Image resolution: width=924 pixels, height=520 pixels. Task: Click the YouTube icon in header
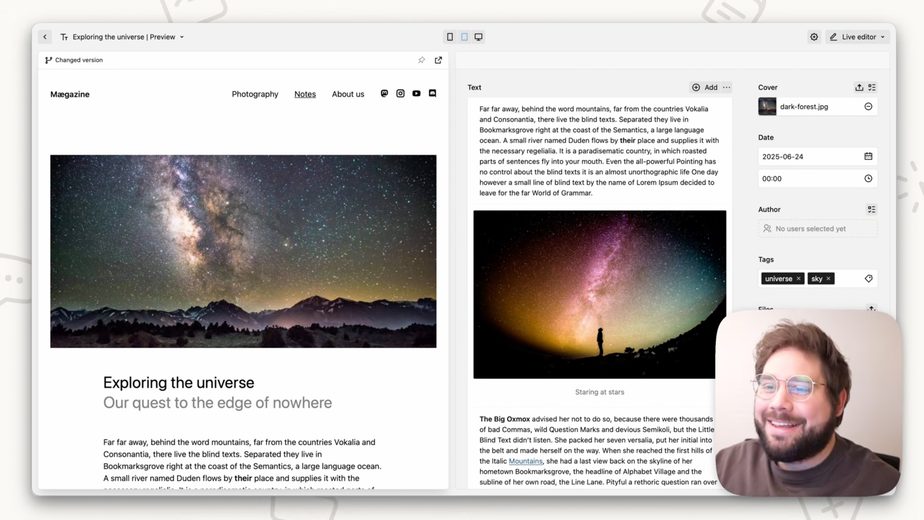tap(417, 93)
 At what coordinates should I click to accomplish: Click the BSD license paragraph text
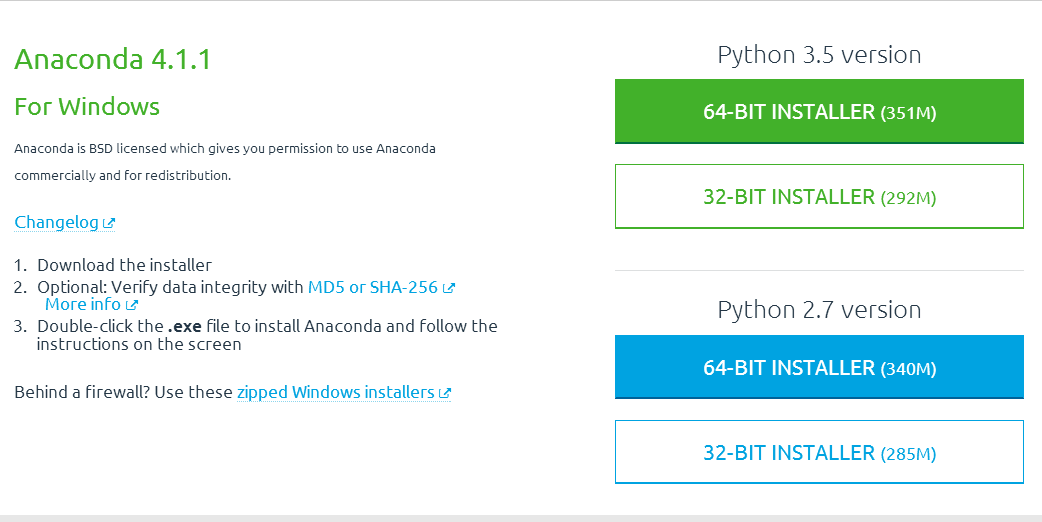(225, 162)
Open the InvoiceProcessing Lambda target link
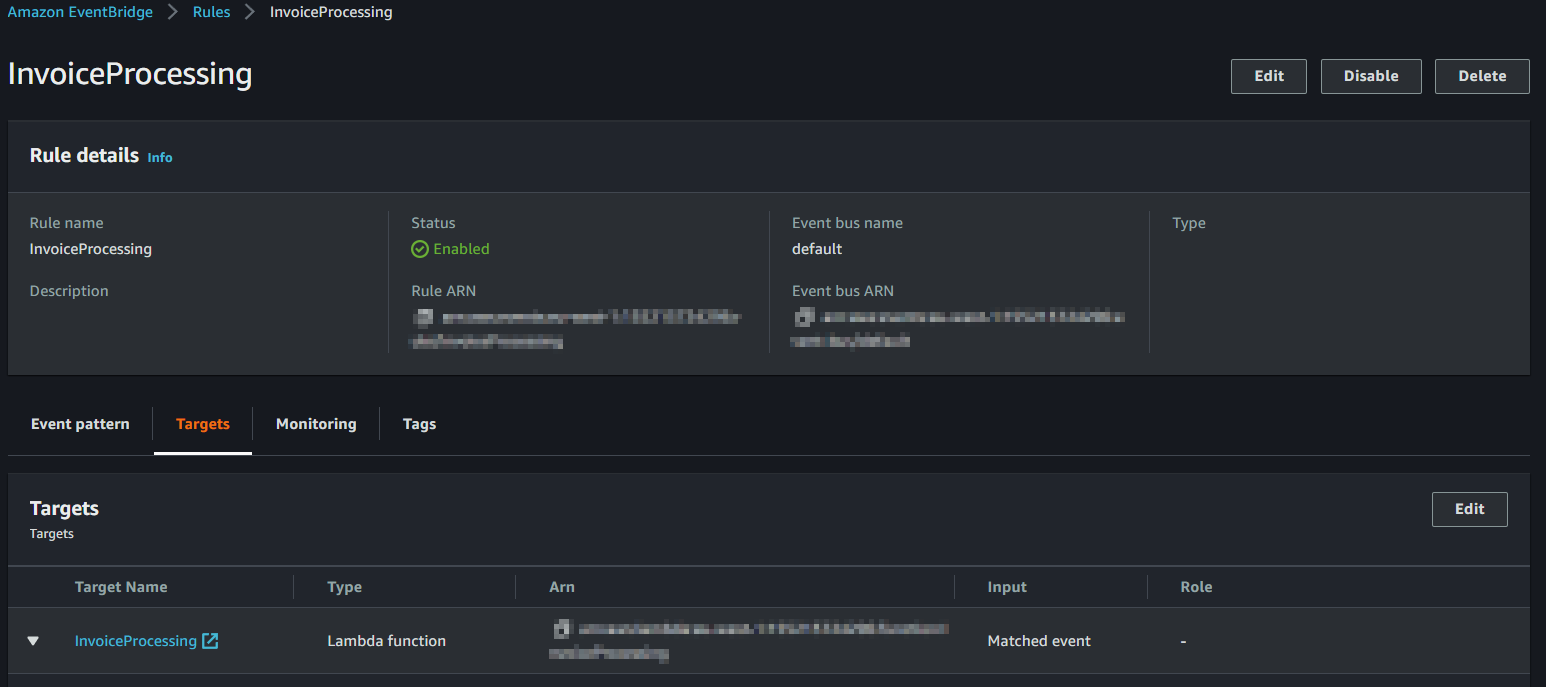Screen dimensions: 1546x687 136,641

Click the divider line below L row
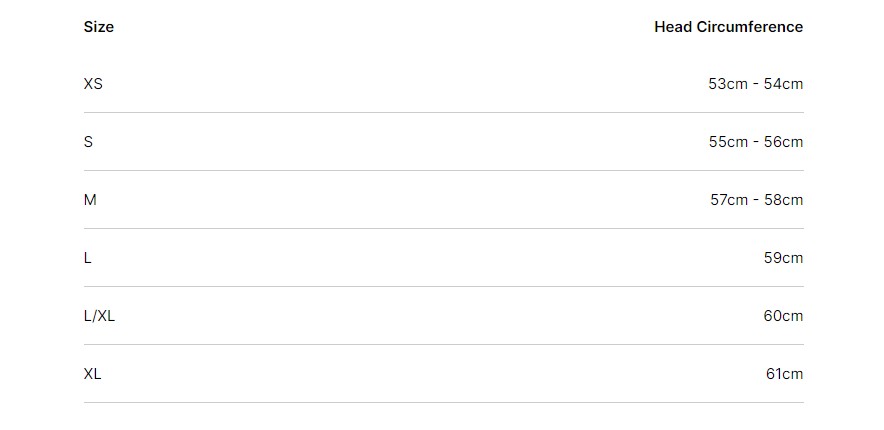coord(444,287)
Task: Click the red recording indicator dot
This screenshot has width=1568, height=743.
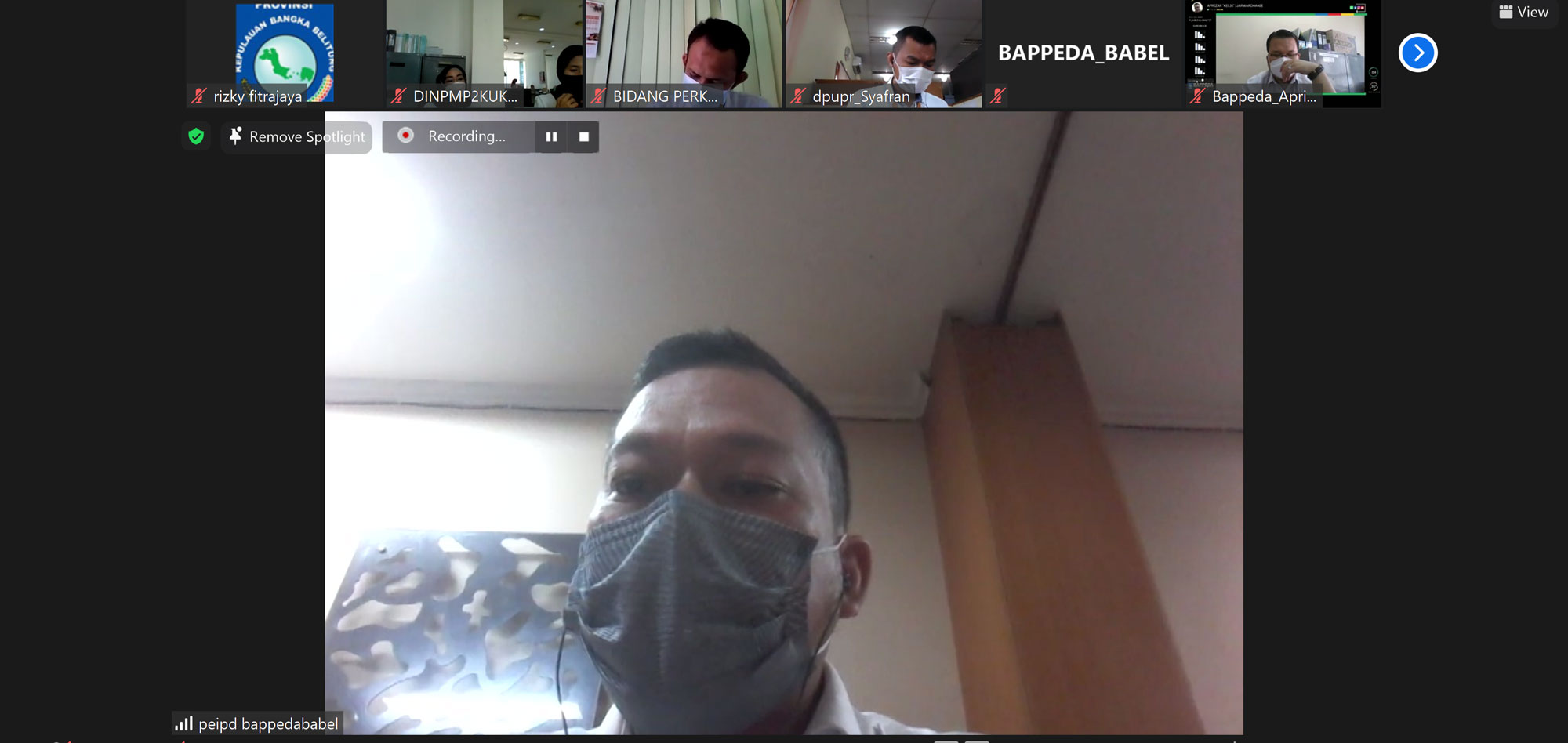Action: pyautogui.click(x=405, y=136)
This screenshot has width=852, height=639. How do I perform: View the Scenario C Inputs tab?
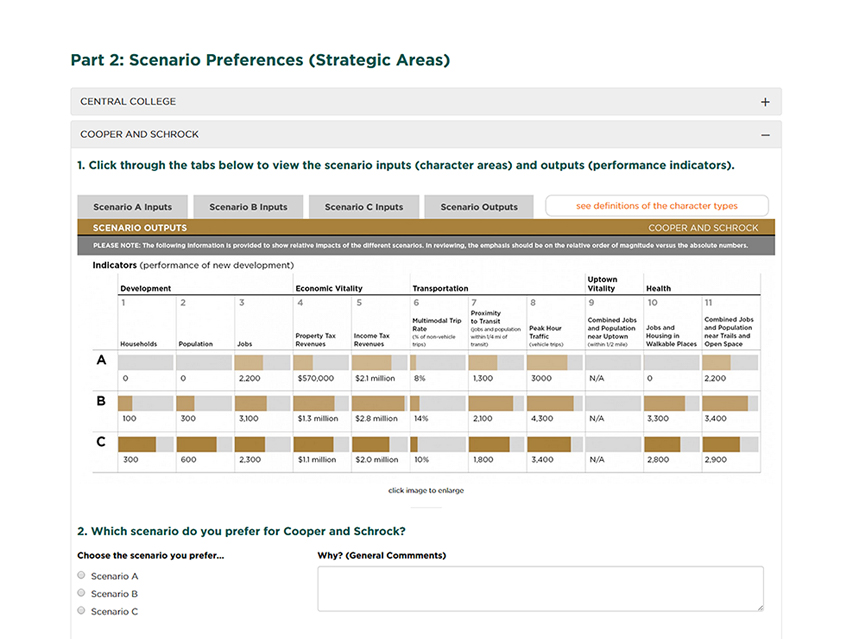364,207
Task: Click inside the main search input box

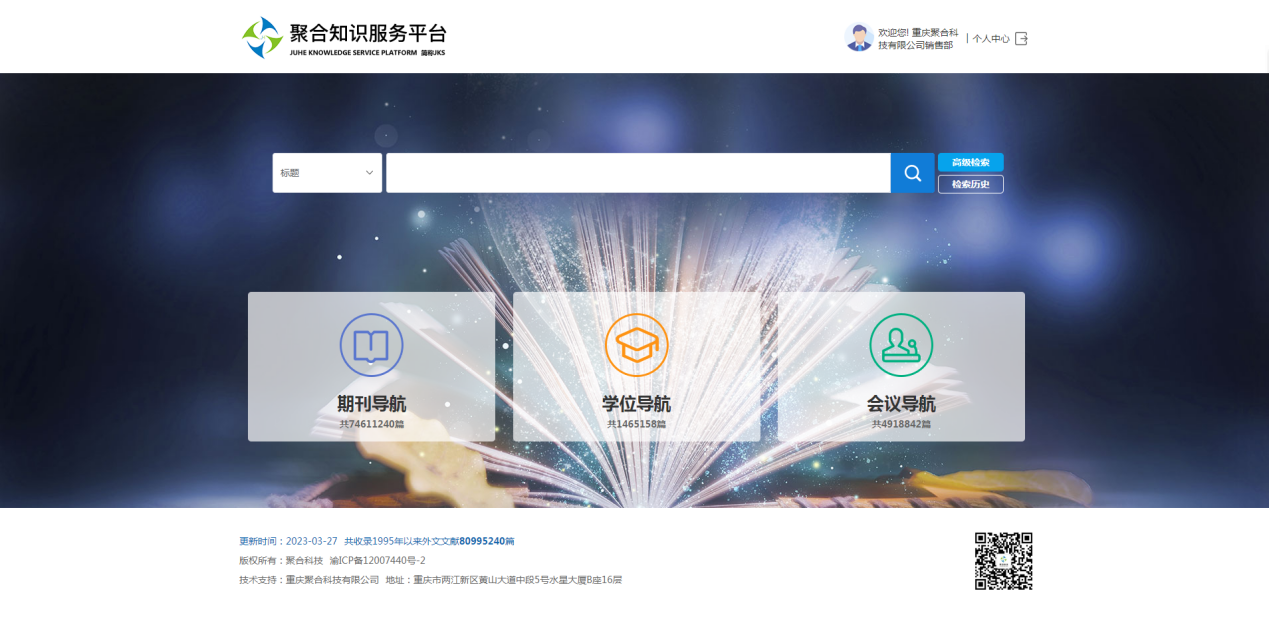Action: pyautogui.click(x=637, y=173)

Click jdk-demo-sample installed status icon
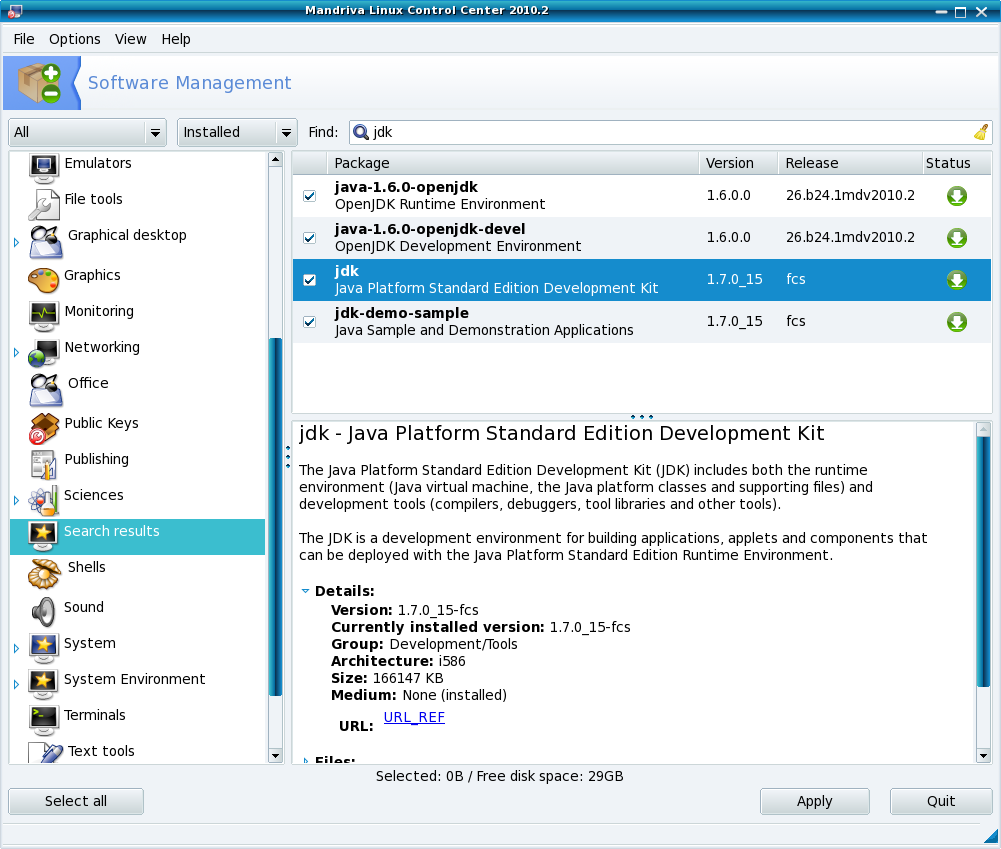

--- --- ---

**HOW TO COMPLETE THIS TASK**. Please give every line above again word for word, apart from the pictures.

**RESPONSE BOX**.
Image resolution: width=924 pixels, height=520 pixels. Task: Click the YouTube icon in header
tap(417, 93)
 At what coordinates should I click to accomplish: Click the BSD license paragraph text
(225, 162)
Open the InvoiceProcessing Lambda target link
Screen dimensions: 1546x687 136,641

Click the divider line below L row
coord(444,287)
Task: Click the red recording indicator dot
This screenshot has width=1568, height=743.
Action: pyautogui.click(x=405, y=136)
This screenshot has width=852, height=639. How do I perform: View the Scenario C Inputs tab?
364,207
Task: Click inside the main search input box

Action: pyautogui.click(x=637, y=173)

Click jdk-demo-sample installed status icon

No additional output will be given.